• PASSAGE SHOWN

Crowdfund-Mine

General experiment to mine social media data in context of crowdfunding

View project onGitHub

Mining social media data in context of crowdfunding data

- Part 1: Social Side

Trying to figure out the effectiveness of one’s efforts for fundraising can be a pretty arduous task online (so I'm told), especially if one is not equipped with the mindset of what would be a way to measure such. Not only that, analyzing datasets like these can help individuals and organizations identify exactly who is their audience, who in their audience has the most potential for helping launch/sustain/grow campaigns, and see how these things can change over the lifetime of one or more campaigns.

The Challenge

This challenge came to me from a cousin (Naji Barnes-McFarlane) of mine who works for a non-profit in Houston, TX (Neighborhood Centers Inc.) where Neighborhood Centers bring resources, education and connection to more than 400,000 people throughout Texas each year. For more than a century, Neighborhood Centers has offered comprehensive community-based programs for people at every stage of life – from infants to seniors. The organization works with residents of emerging communities in 60 service locations to help them discover the strengths and skills necessary to become productive, prosperous and self-sufficient. Building on the strengths of individuals and communities, Neighborhood Centers is transforming them. From the work they do, He was wondering if it was possible to be able to measure how effective any crowdfunding campaign could be in general (especially when you are trying to do work within a community), over time. One of the modern hallmarks of crowdfunding is to usually rely on sites like kickstarter and indiegogo, so I knew where I would start. For some examples of non profits raising money through crowdfunding online, you can check out indiegogo's list. If non-profit individuals and organizations had a tool at their disposal to help their efforts, not only will they benefit from being able to focus their efforts, but their audience will as well.

• EXERCISE TASKS
a - Answer from the Crowdfund-Mine write-up:
(i) What kind of data does the experiment set out to mine?
(ii) How many people does Neighborhood Centers bring resources, education and connection to throughout Texas each year?
(iii) Which two sites are named as the ones crowdfunding usually relies on?
b - Carry the Crowdfund-Mine write-up forward from its final sentence.
The data that comes next is separate from the Crowdfund-Mine write-up.

• SOURCE MATERIAL

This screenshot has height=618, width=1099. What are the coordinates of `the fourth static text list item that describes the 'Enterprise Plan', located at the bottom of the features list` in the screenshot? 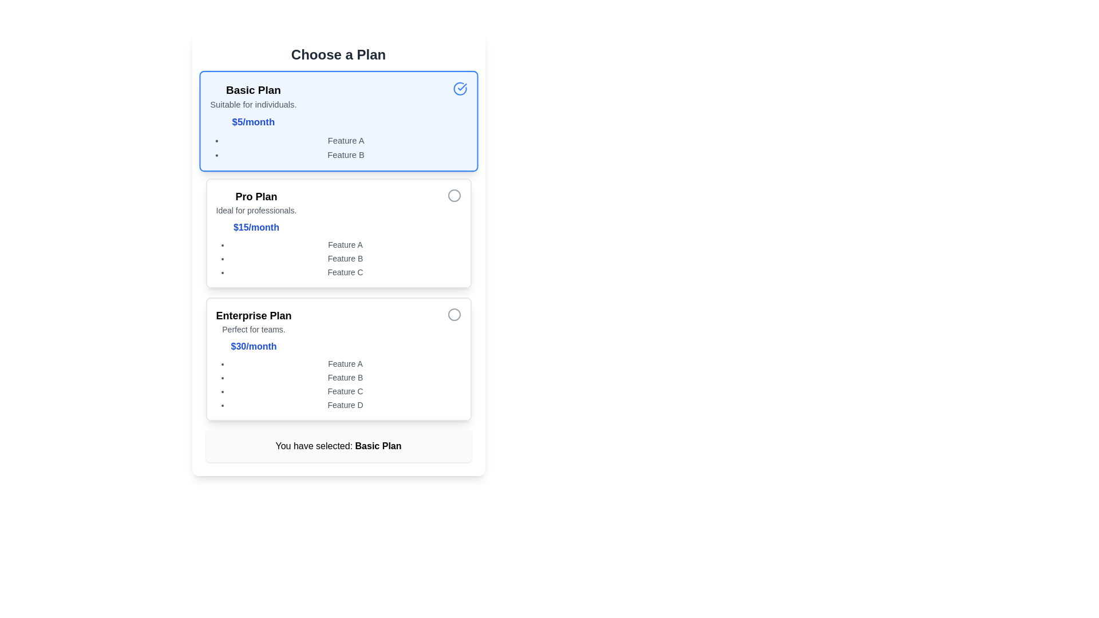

• EXPECTED ANSWERS
a -
(i) Social media data, in the context of crowdfunding.
(ii) More than 400,000 people.
(iii) Kickstarter and Indiegogo.

b -
Getting Started

While getting started, my initial mindset was to figure out how to get social data without needing API access. API access is a drag on experiments like these because it takes away the time you could be coding up a solution, and because Information Wants To Be Free™. So that pretty much immediately put Facebook out of the race (for now) and left me with Twitter. On Twitter, you can search for whatever you want publicly. Using this functionality, I opened up the console in Firefox and looked for HTTP requests made that could simplify a future scrape...

Jackpot:

https://twitter.com/i/search/timeline?q=%s&composed_count=1&include_available_features=1&include_entities=1&include_new_items_bar=true&interval=1&f=realtime' % (some_query_of_interest)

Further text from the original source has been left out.